“Jump in, Sē´no‘, two brave fellows as we can collect a most formidable party,” said the turtle, and he changed the words of his song as he paddled.
A rattlesnake next offered his services and when he had shaken his rattles and shown his fangs, was accepted.
“Tumble in,” said the turtle, “and we will sing until another warrior as brave as we is added to our party.” So all sang, as they coursed down the stream.
The song attracted a hedgehog, and wishing to become a warrior too, he shouted from the shore.
“Well, what can you do?” inquired the turtle as the canoe neared the bank.
“I can shoot my arrows,” said the hedgehog, and mounting a stump shook himself until his quills flew in all directions.
“You are my warrior,” said the turtle as he shoved his canoe to a convenient embarking point.
When the hedgehog had climbed over the side of the canoe and the war party had paddled off from the shore, the turtle swelled proud in his skill and sang a mighty war song defying all foes.

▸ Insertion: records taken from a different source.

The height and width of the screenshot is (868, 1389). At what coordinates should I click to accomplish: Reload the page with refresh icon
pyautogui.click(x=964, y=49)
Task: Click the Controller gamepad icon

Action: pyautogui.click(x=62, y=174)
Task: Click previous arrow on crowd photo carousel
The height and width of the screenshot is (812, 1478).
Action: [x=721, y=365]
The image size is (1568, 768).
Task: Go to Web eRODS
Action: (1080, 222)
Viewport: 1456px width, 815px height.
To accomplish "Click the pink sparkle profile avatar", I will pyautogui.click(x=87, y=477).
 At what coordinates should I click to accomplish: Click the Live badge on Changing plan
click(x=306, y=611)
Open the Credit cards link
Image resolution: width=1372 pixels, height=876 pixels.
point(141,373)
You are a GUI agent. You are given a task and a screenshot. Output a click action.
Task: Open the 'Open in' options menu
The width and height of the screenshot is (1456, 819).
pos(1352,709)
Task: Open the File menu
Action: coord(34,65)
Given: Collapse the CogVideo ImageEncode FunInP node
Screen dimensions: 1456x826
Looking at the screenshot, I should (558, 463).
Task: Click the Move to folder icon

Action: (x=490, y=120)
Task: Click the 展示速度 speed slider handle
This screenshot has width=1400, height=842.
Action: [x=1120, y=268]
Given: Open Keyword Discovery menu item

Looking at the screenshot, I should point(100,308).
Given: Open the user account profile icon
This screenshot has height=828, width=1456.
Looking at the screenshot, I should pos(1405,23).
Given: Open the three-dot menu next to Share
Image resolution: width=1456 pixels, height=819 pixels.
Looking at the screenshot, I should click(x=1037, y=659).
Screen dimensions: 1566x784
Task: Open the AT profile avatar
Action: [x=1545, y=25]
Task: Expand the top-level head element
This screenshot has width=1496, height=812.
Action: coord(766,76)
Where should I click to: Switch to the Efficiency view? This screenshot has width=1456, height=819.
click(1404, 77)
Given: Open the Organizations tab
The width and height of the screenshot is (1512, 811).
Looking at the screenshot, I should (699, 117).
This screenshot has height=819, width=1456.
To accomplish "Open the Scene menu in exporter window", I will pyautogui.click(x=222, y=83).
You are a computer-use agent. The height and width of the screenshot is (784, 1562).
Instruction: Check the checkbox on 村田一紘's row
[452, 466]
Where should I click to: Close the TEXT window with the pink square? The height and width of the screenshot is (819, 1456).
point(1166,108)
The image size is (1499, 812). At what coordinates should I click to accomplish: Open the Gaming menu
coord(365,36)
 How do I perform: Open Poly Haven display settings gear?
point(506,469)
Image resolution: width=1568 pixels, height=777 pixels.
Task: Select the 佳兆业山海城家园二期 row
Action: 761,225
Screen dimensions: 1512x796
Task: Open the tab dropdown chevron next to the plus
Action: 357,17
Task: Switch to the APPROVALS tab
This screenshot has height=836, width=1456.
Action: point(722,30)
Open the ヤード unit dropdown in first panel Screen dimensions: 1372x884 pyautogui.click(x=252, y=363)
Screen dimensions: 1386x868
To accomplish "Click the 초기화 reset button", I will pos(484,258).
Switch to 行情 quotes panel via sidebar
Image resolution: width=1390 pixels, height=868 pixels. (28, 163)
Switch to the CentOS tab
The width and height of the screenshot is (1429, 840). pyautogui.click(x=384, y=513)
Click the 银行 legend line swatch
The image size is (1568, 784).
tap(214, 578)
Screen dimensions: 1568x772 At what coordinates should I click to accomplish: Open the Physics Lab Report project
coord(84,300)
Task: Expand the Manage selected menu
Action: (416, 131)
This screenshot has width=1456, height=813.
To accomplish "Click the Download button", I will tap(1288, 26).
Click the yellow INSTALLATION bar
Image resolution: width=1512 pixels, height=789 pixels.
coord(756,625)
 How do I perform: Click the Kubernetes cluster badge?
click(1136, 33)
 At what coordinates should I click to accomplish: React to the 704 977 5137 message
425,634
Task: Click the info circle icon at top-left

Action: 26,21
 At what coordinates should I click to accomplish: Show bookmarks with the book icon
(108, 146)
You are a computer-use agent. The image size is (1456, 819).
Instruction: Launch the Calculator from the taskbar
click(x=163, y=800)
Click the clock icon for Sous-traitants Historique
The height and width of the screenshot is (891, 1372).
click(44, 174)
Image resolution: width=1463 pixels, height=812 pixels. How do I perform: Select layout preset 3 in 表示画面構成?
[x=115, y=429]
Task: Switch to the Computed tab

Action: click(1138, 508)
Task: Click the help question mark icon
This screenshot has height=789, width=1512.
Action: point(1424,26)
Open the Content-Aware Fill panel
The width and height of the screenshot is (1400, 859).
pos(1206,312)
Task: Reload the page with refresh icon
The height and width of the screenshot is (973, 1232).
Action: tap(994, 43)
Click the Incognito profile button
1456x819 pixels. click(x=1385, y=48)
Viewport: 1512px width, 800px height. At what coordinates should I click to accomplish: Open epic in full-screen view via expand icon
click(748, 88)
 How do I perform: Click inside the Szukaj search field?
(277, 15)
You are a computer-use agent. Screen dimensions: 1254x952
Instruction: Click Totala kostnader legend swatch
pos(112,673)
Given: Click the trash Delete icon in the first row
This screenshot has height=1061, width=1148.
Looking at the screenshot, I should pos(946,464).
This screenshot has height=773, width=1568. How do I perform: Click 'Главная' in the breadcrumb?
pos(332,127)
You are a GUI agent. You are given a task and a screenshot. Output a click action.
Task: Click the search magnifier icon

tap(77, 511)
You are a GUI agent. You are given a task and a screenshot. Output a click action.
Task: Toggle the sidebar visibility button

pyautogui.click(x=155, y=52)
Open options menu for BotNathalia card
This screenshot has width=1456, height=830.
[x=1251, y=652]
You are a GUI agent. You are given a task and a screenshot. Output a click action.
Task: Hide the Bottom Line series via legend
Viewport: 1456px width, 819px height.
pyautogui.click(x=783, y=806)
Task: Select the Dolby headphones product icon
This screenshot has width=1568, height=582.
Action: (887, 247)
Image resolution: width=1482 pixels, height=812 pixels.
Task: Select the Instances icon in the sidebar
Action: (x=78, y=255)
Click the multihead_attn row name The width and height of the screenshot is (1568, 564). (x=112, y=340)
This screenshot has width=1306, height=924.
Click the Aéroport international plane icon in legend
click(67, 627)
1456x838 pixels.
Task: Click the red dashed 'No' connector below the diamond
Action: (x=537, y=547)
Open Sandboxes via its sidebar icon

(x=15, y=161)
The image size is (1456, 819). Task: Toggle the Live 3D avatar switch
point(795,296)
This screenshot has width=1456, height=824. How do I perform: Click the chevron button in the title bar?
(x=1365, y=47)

The party counselled together and decided to make their first attack upon a human settlement. Reaching a short distance below they secreted their canoe and crawled stealthily through the bushes and grass to a lodge not far from the river. It was evening and the party resolved to take their positions of attack and await the coming of dawn. The skunk lay at the back door, the hedgehog at the wood pile, the snake coiled in the kindling barrel and the turtle hid beneath the rocks of the spring and morning found them ready to fight.
A woman pushed aside the curtain of the lodge door and stepped out of doors. The skunk was on the alert and shot her full at her face. The woman with a groan fell upon him and beat his head flat with her fists. Another woman, hearing the commotion rushed out and standing at the wood pile to watch her distressed sister received a sudden shock. The hedgehog ran between her legs and filled them full of his sharp barbed quills. With a scream the woman dealt her assailant a death blow with a billet of wood and ran screaming into the house. Soon, out came another woman bearing a basket which she set down in the kindling barrel as she paused to look at the dead bodies of the hedgehog and the skunk. Through the splints she saw the coils of a snake. She picked up a heavy stone and flung it into the barrel and killed the snake before he had had a chance to strike.